[[ Extracted records open ]]

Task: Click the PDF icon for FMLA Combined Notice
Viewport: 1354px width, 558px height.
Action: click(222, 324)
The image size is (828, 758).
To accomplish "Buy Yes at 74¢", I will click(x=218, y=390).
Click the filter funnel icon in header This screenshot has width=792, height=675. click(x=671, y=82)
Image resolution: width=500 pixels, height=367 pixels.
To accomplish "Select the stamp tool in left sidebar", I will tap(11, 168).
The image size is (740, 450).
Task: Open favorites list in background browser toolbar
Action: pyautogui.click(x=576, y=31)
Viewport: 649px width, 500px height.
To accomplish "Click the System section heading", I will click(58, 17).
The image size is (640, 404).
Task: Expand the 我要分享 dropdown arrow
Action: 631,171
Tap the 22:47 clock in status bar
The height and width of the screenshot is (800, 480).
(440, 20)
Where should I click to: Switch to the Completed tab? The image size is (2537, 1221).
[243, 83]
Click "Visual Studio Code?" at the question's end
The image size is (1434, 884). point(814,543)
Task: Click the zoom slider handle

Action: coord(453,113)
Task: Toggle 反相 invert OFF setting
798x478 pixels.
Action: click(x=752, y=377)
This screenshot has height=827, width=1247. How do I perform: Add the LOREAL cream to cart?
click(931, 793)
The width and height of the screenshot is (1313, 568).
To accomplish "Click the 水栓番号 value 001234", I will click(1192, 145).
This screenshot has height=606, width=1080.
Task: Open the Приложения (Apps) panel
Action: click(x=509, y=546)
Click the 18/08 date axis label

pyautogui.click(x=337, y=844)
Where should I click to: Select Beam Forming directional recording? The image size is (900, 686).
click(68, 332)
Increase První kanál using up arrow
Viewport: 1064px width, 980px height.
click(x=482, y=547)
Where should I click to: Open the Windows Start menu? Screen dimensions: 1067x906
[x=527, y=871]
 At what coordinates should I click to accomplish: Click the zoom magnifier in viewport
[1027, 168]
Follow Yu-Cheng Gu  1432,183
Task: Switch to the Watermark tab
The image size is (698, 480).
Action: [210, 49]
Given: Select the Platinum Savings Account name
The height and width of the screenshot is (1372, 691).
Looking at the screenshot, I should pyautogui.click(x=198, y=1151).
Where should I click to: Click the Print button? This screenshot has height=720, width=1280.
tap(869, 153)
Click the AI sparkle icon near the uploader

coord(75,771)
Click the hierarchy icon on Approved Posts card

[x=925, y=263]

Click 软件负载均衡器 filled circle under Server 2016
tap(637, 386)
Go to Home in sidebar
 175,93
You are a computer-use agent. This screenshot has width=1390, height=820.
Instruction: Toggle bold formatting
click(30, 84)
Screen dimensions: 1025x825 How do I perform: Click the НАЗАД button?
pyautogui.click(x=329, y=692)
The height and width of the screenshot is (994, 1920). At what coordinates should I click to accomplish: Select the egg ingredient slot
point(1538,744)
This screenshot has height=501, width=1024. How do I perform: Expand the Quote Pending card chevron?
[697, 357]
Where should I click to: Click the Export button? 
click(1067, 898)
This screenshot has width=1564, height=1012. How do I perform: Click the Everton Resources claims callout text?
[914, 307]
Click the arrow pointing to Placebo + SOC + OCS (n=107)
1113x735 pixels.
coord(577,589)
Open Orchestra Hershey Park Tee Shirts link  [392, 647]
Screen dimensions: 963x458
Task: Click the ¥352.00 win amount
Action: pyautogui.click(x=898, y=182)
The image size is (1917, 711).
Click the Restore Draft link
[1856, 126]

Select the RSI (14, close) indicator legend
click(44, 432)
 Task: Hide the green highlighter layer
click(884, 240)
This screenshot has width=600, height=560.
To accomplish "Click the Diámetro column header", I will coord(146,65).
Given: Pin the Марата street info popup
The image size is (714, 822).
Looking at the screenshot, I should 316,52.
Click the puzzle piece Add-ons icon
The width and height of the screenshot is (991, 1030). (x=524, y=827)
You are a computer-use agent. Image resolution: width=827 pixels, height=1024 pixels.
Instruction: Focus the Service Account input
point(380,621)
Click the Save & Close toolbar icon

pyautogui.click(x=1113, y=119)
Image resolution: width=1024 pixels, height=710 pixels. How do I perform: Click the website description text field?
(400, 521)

[[ Extracted records closed ]]

▶ _Task directions_: Set out the entries once more, word for word.

▶ _Response area_:
Task: Click the PDF icon for FMLA Combined Notice
Viewport: 1354px width, 558px height.
Action: click(222, 324)
The image size is (828, 758).
To accomplish "Buy Yes at 74¢", I will click(x=218, y=390).
Click the filter funnel icon in header This screenshot has width=792, height=675. click(x=671, y=82)
Image resolution: width=500 pixels, height=367 pixels.
To accomplish "Select the stamp tool in left sidebar", I will tap(11, 168).
The image size is (740, 450).
Task: Open favorites list in background browser toolbar
Action: pyautogui.click(x=576, y=31)
Viewport: 649px width, 500px height.
To accomplish "Click the System section heading", I will click(58, 17).
The image size is (640, 404).
Task: Expand the 我要分享 dropdown arrow
Action: 631,171
Tap the 22:47 clock in status bar
The height and width of the screenshot is (800, 480).
(440, 20)
Where should I click to: Switch to the Completed tab? The image size is (2537, 1221).
[243, 83]
Click "Visual Studio Code?" at the question's end
The image size is (1434, 884). point(814,543)
Task: Click the zoom slider handle

Action: coord(453,113)
Task: Toggle 反相 invert OFF setting
798x478 pixels.
Action: click(x=752, y=377)
This screenshot has height=827, width=1247. How do I perform: Add the LOREAL cream to cart?
click(931, 793)
The width and height of the screenshot is (1313, 568).
To accomplish "Click the 水栓番号 value 001234", I will click(1192, 145).
This screenshot has height=606, width=1080.
Task: Open the Приложения (Apps) panel
Action: click(x=509, y=546)
Click the 18/08 date axis label

pyautogui.click(x=337, y=844)
Where should I click to: Select Beam Forming directional recording? The image size is (900, 686).
click(68, 332)
Increase První kanál using up arrow
Viewport: 1064px width, 980px height.
click(x=482, y=547)
Where should I click to: Open the Windows Start menu? Screen dimensions: 1067x906
[x=527, y=871]
 At what coordinates should I click to accomplish: Click the zoom magnifier in viewport
[1027, 168]
Follow Yu-Cheng Gu  1432,183
Task: Switch to the Watermark tab
The image size is (698, 480).
Action: [210, 49]
Given: Select the Platinum Savings Account name
The height and width of the screenshot is (1372, 691).
Looking at the screenshot, I should pyautogui.click(x=198, y=1151).
Where should I click to: Click the Print button? This screenshot has height=720, width=1280.
tap(869, 153)
Click the AI sparkle icon near the uploader

coord(75,771)
Click the hierarchy icon on Approved Posts card

[x=925, y=263]

Click 软件负载均衡器 filled circle under Server 2016
tap(637, 386)
Go to Home in sidebar
 175,93
You are a computer-use agent. This screenshot has width=1390, height=820.
Instruction: Toggle bold formatting
click(30, 84)
Screen dimensions: 1025x825 How do I perform: Click the НАЗАД button?
pyautogui.click(x=329, y=692)
The height and width of the screenshot is (994, 1920). At what coordinates should I click to accomplish: Select the egg ingredient slot
point(1538,744)
This screenshot has height=501, width=1024. How do I perform: Expand the Quote Pending card chevron?
[697, 357]
Where should I click to: Click the Export button? 
click(1067, 898)
This screenshot has width=1564, height=1012. How do I perform: Click the Everton Resources claims callout text?
[914, 307]
Click the arrow pointing to Placebo + SOC + OCS (n=107)
1113x735 pixels.
coord(577,589)
Open Orchestra Hershey Park Tee Shirts link  [392, 647]
Screen dimensions: 963x458
Task: Click the ¥352.00 win amount
Action: pyautogui.click(x=898, y=182)
The image size is (1917, 711).
Click the Restore Draft link
[1856, 126]

Select the RSI (14, close) indicator legend
click(44, 432)
 Task: Hide the green highlighter layer
click(884, 240)
This screenshot has width=600, height=560.
To accomplish "Click the Diámetro column header", I will coord(146,65).
Given: Pin the Марата street info popup
The image size is (714, 822).
Looking at the screenshot, I should 316,52.
Click the puzzle piece Add-ons icon
The width and height of the screenshot is (991, 1030). (x=524, y=827)
You are a computer-use agent. Image resolution: width=827 pixels, height=1024 pixels.
Instruction: Focus the Service Account input
point(380,621)
Click the Save & Close toolbar icon

pyautogui.click(x=1113, y=119)
Image resolution: width=1024 pixels, height=710 pixels. How do I perform: Click the website description text field?
(400, 521)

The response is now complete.